O que fazer: Reescreva o texto sobre Educação Física e letramento entre "Duas Meninas Brancas" e "fisioterapia, educação física.", inclusive, trocando "Goiânia" por "Anápolis".

Trecho da página:
* * * *

Duas Meninas Brancas Brincando Destaque Educação Física N 5

Educação Física e Letramento na rede de ensino de Goiânia

milaaaa

Ludmila Siqueira Mota Viana

Professora da Escola SESI Canaã da SEDUCE Goiás e da E. M. Abrão Rassi e E. M. João Vieira da Paixão da SME Goiânia. Mestranda em Educação Básica pelo Programa Mestrado Profissional em Educação Básica pelo CEPAE-UFG. Possui  Licenciatura Plena em Educação Física pela Universidade Estadual de Goiás (2002), é bacharel em Fisioterapia pela Universidade Católica de Goiás, especialista em Docência Universitária (UEG) e Educação Física Escolar (UEG). Tem experiência na área de Educação, com ênfase em Educação Física, atuando principalmente nos seguintes temas: alfabetização e letramento, didática, metodologia de ensino, fisioterapia, educação física.

E-mail: fdjmila@gmail.com

INTRODUÇÃO

Este estudo é o resultado do meu trabalho de dissertação referente à hipótese de que a Educação Física escolar não está construindo o letramento das crianças, especificamente das salas de alfabetização. Para realizarmos o debate em torno das possibilidades e dos limites das práticas pedagógicas em Educação Física com os processos de leitura e escrita, iniciaremos apontando as definições sobre o que é alfabetização, letramento e Educação Física. Embasamos nossa pesquisa sobre os conceitos de alfabetização e letramento em Soares (2008, 2009) e os estudos de Freire e Macedo (2015) para tratar da leitura do mundo, além dos estudos de Vygotsky, Leontiev e Luria (2007, 2014) sobre o pensamento e a linguagem. No que se refere à Educação Física, utilizamos os conceitos da teoria crítica da área, como Castellani Filho et al. (2009).

* * * *

Dados fornecidos:
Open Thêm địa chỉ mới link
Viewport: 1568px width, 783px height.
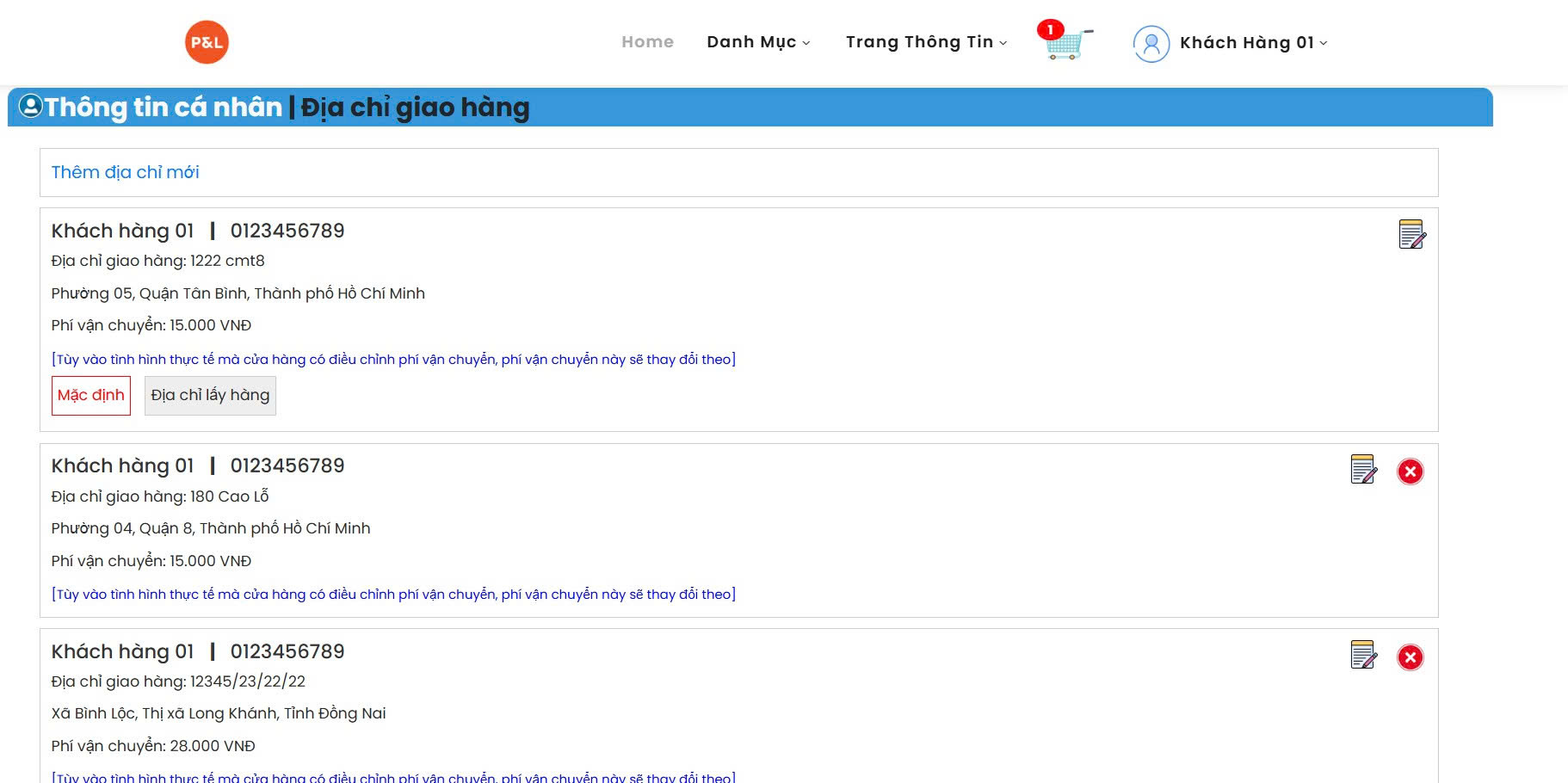coord(125,171)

* * * *

Resposta do exercício:
Duas Meninas Brancas Brincando Destaque Educação Física N 5

Educação Física e Letramento na rede de ensino de Anápolis

milaaaa

Ludmila Siqueira Mota Viana

Professora da Escola SESI Canaã da SEDUCE Goiás e da E. M. Abrão Rassi e E. M. João Vieira da Paixão da SME Anápolis. Mestranda em Educação Básica pelo Programa Mestrado Profissional em Educação Básica pelo CEPAE-UFG. Possui  Licenciatura Plena em Educação Física pela Universidade Estadual de Goiás (2002), é bacharel em Fisioterapia pela Universidade Católica de Goiás, especialista em Docência Universitária (UEG) e Educação Física Escolar (UEG). Tem experiência na área de Educação, com ênfase em Educação Física, atuando principalmente nos seguintes temas: alfabetização e letramento, didática, metodologia de ensino, fisioterapia, educação física.